-- begin Excerpt to read --
Russian foreign minister Sergei Lavrov is on an official four-day visit to Africa as he seeks to persuade African leaders that Russia’s invasion of Ukraine is not responsible for spiralling global food prices.
The tour comes just days after the UN and Turkey brokered a deal between Russia and Ukraine to allow Ukrainian grain to be exported via the Black Sea.
The deal – which has been praised by the African Union – was immediately brought into question by Russian missile attacks on the key Ukrainian Black Sea port of Odesa. After an initial attack on the port area on Saturday 23 July – just a day after the deal was signed – Ukrainian officials reported further attacks in coastal villages in the region in the early hours of Tuesday 26 July.
Lavrov began his tour with a trip to Egypt on Saturday, where he spoke at the Arab League in Cairo and praised member states’ “balanced, just and responsible position” on the war.
Lavrov then went to the Republic of Congo, the first visit by a Russian or Soviet foreign affairs minister to the country, and is currently in Entebbe, Uganda, where he was warmly welcomed by President Yowerei Museveni.
“Russia has been supporting the anti-colonial African movement for the last 100 years, and I commend their long-standing relationship with Uganda,” he said.
Asked whether he was supporting Western powers or Russia in the context of the war in Ukraine, Museveni, who took office 36 years ago, simply said:
“I am pro-myself. And I deal with other people according to how they relate with my own interest.”
Lavrov’s fourth and last stop on the continent will be on Thursday 28 July in Addis Ababa, Ethiopia, where the African Union has its headquarters.
Apart from Ethiopia, all of the countries visited by Lavrov source the majority of their imported wheat from the region, making them vulnerable to disruption to supply routes through the Black Sea. Approximately 13.5m tons of wheat and 16m tons of corn are estimated to be stuck because of the war.
Competing narratives on food crisis
Lavrov’s argument that Russia is not to blame for the food crisis is fiercely debated by Western nations, who argue that the invasion of Ukraine – one of the major global exporters of grains – is exacerbating a complex global food crisis.
The foreign minister’s visit has been launched alongside a coordinated PR campaign. In a column published in newspapers in the four countries included in his tour, Lavrov wrote that Russia appreciated “the considered African position as to the situation in and around Ukraine”.
Most African countries have been reluctant to take sides over the war. Earlier this year, 17 African countries abstained from the UN General Assembly vote to condemn the invasion of Ukraine, while eight others were absent and one voted against.
The African Union has adopted a position of neutrality throughout the conflict, calling for the parties to establish an immediate ceasefire and open negotiations.
After the signing of the grain deal on last Saturday, the Chairperson of the African Union, Moussa Faki Mahamat, wrote on Twitter that the AU “reaffirms its continued and steadfast commitment to multilateralism and the shared responsibility of all members of the international community to work towards global peace & security.”
His spokesperson, Ebba Kalondo, underlined the role that the AU had played in bringing about the deal.
French President Emmanuel Macron’s visits to Cameroon, Benin, and Guinea-Bissau the same week mean that Lavrov’s arguments are not likely to go unchallenged.
-- end Excerpt to read --
-- begin Data --
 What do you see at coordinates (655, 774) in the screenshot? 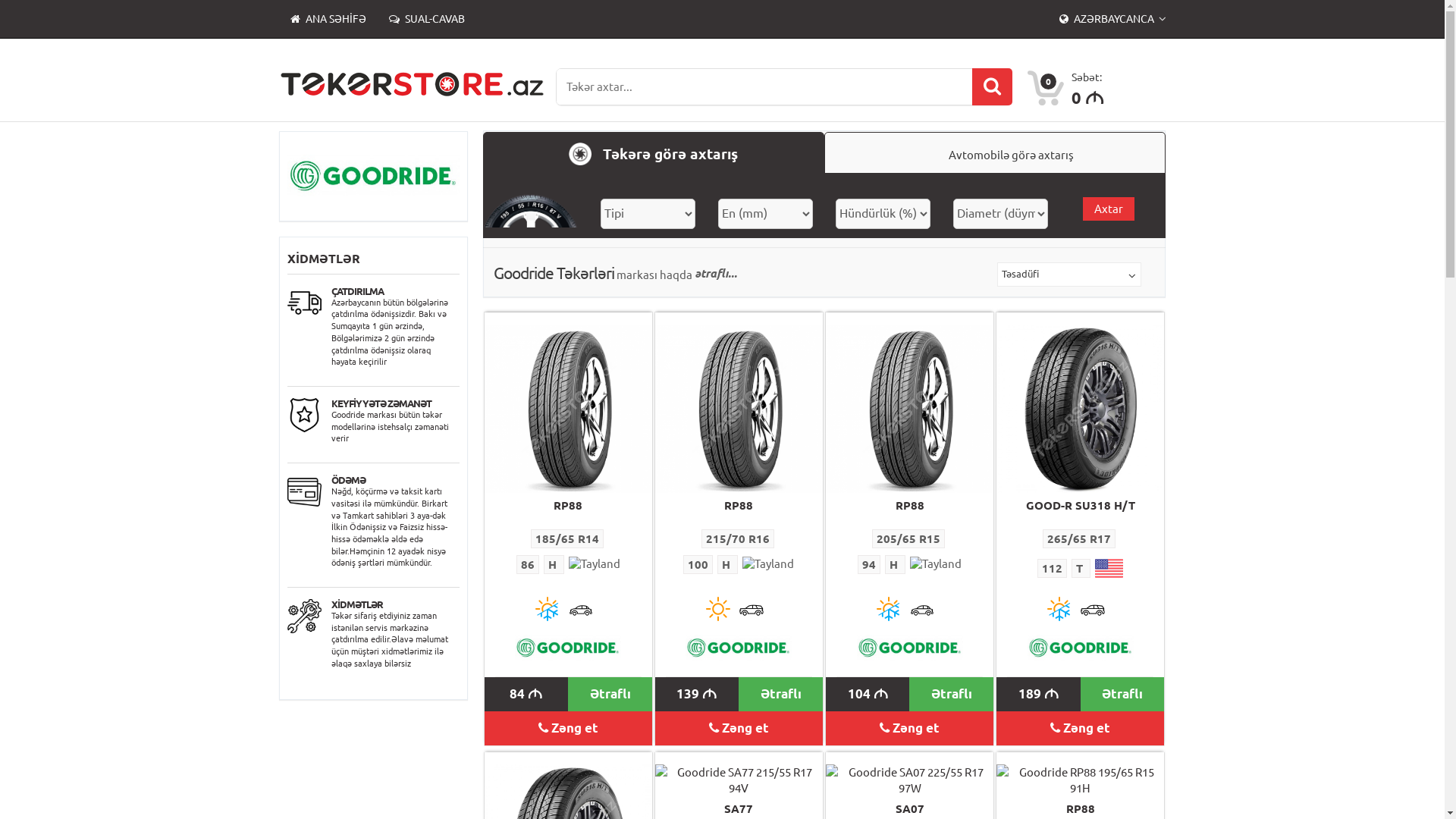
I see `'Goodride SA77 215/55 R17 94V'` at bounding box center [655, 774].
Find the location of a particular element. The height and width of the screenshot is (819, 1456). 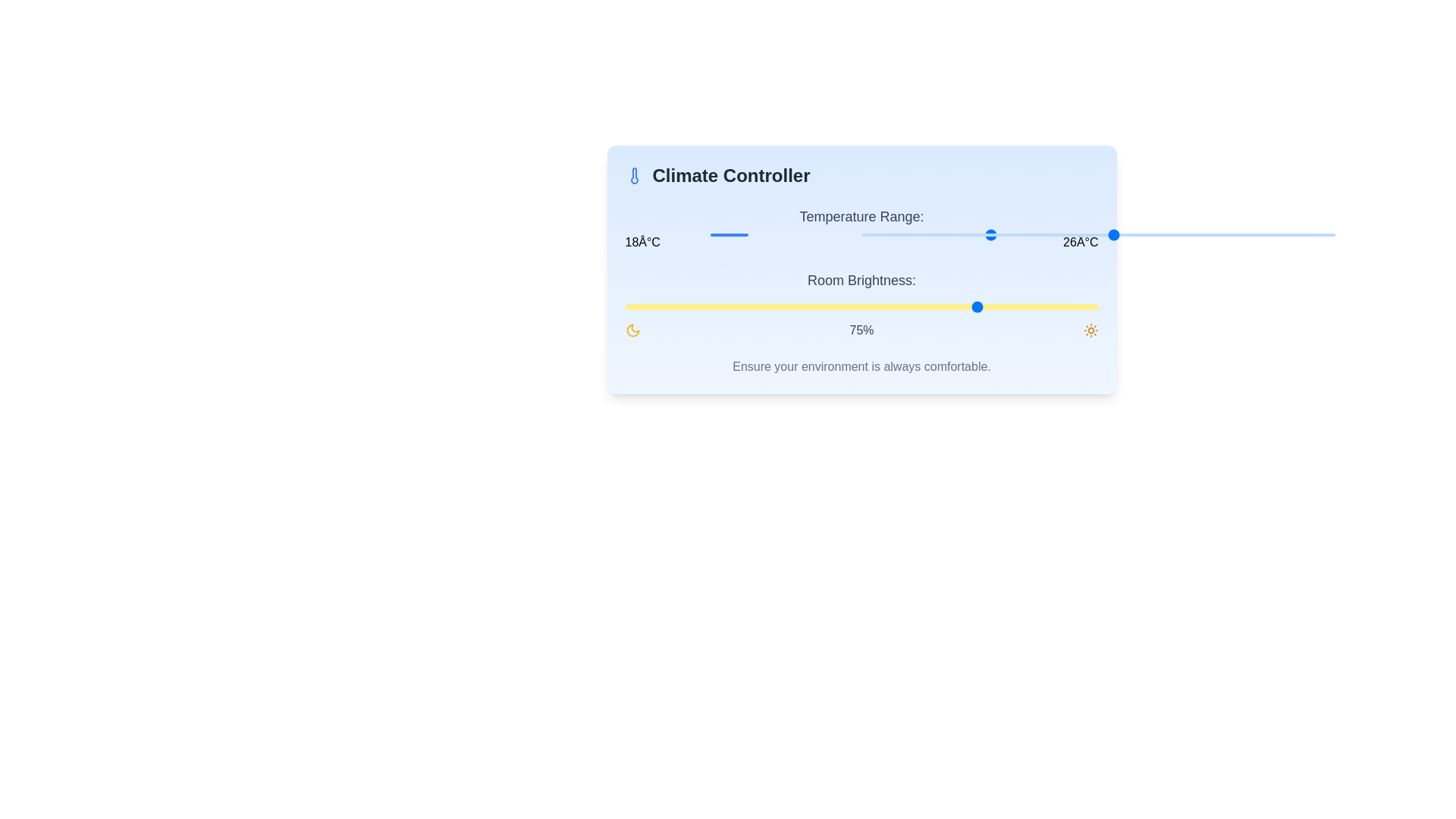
-- end Data --
* **Tasks to perform**
(1) In the article on Lavrov's Africa tour, which city is named as his fourth and last stop on the continent?
(2) Carry on the article on Lavrov's Africa tour past its final sentence, writing a few more paragraphs in the same news-reporting style.

* **Answers per task**
(1) Addis Ababa, Ethiopia.

(2)
In a speech given at a meeting with the French Community in Yaoundé on Tuesday, Macron fiercely refuted the argument that the European Union is responsible for the global food crisis.
“This is totally false. It is simply that food and energy became Russian weapons of war,” he said.
The French President argued that the current crisis was an opportunity for many African countries to develop a “sustainable and resilient agriculture,” before reminding of the Food and Agriculture Resilience Mission (FARM) launched by France and the EU to foster food sovereignty in Africa.
Despite his limited success as a moderator in the Ukrainian conflict, Macron has been involved in the building of new routes for the export of grain, notably via Romania, before the grain deal was reached last week.
The World Food Programme has estimated that the number of severely food insecure people could increase to 323m by the end of 2022 due to the effect of Russia’s invasion of Ukraine on food production and distribution, with African states most at risk (see figure below).
“A failure to open those ports in the Odesa region will be a declaration of war on global food security. And it will result in famine and destabilisation and mass migration around the world,” David Beasley, executive director of the World Food Programme, wrote earlier this year.
Strikes on Odesa imperil deal
The future success of the deal is likely to be dependent on whether exports can resume even while missile strikes continue in the region.
The African Union has not yet made a statement about the strikes on Odesa since the deal, which have prompted Ukrainian and Western fury. Russia argues that strikes on Odesa since the deal have targeted military targets rather than shipping infrastructure.
Turkish defence minister Hulusi Akar, who actively participated in the negotiations in Ankara, said that he was concerned by the strikes.
"The fact that such an incident happened right after the agreement we made yesterday regarding the grain shipment worried us," he said.
Ukraine’s infrastructure minister, Oleksandr Kubrakov, says that Ukraine will continue with preparations to export grain and fertiliser under the terms of the agreement by ramping up exports from the ports of Chornomorsk, Odesa and Pivdennyi.
Article updated on 27 July 2022.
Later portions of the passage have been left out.